▸ Entrevista
--

R. D. – Acho que ainda é difícil dizer, porque foram postas a viver num país que está em confinamento. Portanto, é uma situação difícil para toda a gente. Não sei se o processo de integração começou sequer, porque tem estado tudo tão fechado ainda.

G. – Como é que contar estas histórias pode contribuir para uma mudança social?

M. A. B. – Acho que, por um lado, pode contribuir para uma mudança na perspetiva das pessoas. Pode contribuir para a desconstrução de preconceitos e, com isso, derrubar algumas barreiras que são criadas por esses preconceitos. Barreiras no emprego, na escola, até no espaço público. Essa é uma das razões destas sessões, para que Portugal continue a acolher mais pessoas e que se criem mais estruturas para o acolhimento também.

Esperamos também que, em termos de mudança social, o facto de elas estarem a partilhar as suas histórias traga algo de libertador e que, ao mesmo tempo, ganhem mais perspetivas, para além das suas histórias.

R. D. – Para além de poderem contar as suas histórias e de se sentirem mais empoderadas por isso, que outras mulheres e refugiados com histórias parecidas – claro que nem sempre as mesmas histórias, mas com um percurso semelhante – não se sintam sozinhos neste país. Eles não estão sozinhos neste tipo de histórias, e existe um espaço que pode ser muito poderoso: ver alguém que esteve, numa situação semelhante, representado assim nos media convencionais. Acho que pode ser muito importante para promover um sentimento de pertença.

G. – Os media desempenham um papel importante na maneira como estas mulheres e os refugiados são percecionados?

M. A. B. – Acho que têm um papel, sim. Acho que é importante termos mais histórias e termos uma narrativa em que as pessoas são só o sujeito dessas narrativas, mas são também detentoras dessas narrativas. Porque, se as pessoas não forem detentoras das suas narrativas – como nós não passamos pelas mesmas experiências, porque temos uma vida diferente, uma identidade diferente – vai ser, se calhar, a nossa perspetiva e não a dessas pessoas que estará ali.

--

▸ Tarefas pedidas
1: Responda a estas perguntas com base na entrevista:
(a) Segundo R. D., porque é que o processo de integração pode nem ter começado?
(b) Em que lugares existem as barreiras criadas pelos preconceitos, segundo M. A. B.?
(c) O que pode ser importante para promover um sentimento de pertença, segundo R. D.?
2: Por favor, continue a entrevista sobre a partilha de histórias e o papel dos media a partir do ponto em que termina.
As linhas não têm qualquer papel nesta parte.

▸ Linhas fornecidas
--

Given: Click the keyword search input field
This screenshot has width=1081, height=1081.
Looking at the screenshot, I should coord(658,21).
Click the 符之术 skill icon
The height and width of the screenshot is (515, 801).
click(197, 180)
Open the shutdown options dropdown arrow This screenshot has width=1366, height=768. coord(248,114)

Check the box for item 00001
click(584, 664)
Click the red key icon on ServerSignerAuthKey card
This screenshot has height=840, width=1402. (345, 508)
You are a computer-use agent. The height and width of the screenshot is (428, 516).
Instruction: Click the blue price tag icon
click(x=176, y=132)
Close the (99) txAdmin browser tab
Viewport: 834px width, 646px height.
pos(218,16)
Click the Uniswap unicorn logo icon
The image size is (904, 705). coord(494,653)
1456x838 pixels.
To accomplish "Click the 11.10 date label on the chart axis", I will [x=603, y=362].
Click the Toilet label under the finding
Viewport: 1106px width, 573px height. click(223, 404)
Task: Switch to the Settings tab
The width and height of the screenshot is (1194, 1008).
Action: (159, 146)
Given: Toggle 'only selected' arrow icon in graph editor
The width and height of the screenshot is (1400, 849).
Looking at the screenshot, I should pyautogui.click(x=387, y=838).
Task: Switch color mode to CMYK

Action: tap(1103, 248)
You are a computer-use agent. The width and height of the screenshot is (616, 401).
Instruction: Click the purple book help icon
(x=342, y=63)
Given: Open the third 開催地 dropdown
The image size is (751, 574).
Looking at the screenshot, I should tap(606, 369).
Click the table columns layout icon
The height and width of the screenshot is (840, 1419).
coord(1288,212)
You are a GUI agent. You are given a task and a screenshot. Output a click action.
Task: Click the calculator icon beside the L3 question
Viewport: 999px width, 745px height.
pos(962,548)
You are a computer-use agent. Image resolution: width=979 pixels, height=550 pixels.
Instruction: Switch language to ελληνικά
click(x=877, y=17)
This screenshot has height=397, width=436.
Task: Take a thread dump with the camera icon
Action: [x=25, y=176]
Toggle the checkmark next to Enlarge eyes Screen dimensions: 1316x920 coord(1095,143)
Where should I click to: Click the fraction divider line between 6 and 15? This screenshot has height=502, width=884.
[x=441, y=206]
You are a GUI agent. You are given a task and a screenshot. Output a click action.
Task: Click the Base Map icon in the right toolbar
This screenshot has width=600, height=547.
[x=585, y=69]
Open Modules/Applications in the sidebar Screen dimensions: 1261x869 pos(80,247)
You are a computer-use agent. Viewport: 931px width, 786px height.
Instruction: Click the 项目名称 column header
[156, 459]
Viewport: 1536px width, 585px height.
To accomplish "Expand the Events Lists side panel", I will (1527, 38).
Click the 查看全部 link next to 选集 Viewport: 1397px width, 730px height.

--

▸ Respostas escritas
1:
(a) Porque tem estado tudo tão fechado ainda, num país que está em confinamento.
(b) No emprego, na escola e até no espaço público.
(c) Ver alguém que esteve numa situação semelhante representado nos media convencionais.

2:
R. D. – Há duas grandes formas pelas quais pensamos que isto pode ajudar: uma é mudando a opinião das pessoas que ouvem este podcast sem estarem nesta situação, outra é as pessoas que participam sentirem-se mais incluídas.  Esperamos que essas duas coisas juntas tenham um grande impacto, em acabar com o sentimento de preconceito e, esperamos, o sentimento de exclusão que estas pessoas sentem.

M. A. B. – Que é real. Não é só um sentimento. É importante criar estes espaços de inclusão que podem, muitas vezes, começar por incluir estas narrativas nas nossas narrativas.

R. D. – Muitas vezes, sentimos que colocamos o problema nas pessoas, ao dizer “elas que não estão integrados”. O que estamos a tentar fazer é mudar um bocado a perspetiva da sociedade. Nós precisamos de mudar também. Acontece o mesmo problema com outras formas de exclusão e discriminação. Não são necessariamente as pessoas que são descriminadas que têm de mudar para se integrarem na sociedade, mas é também a sociedade que tem de melhorar para que haja espaço para essas pessoas existirem.

M. A. B. – Exato. Criar este espaço. Partilhar este espaço, talvez seja a melhor forma de dizer.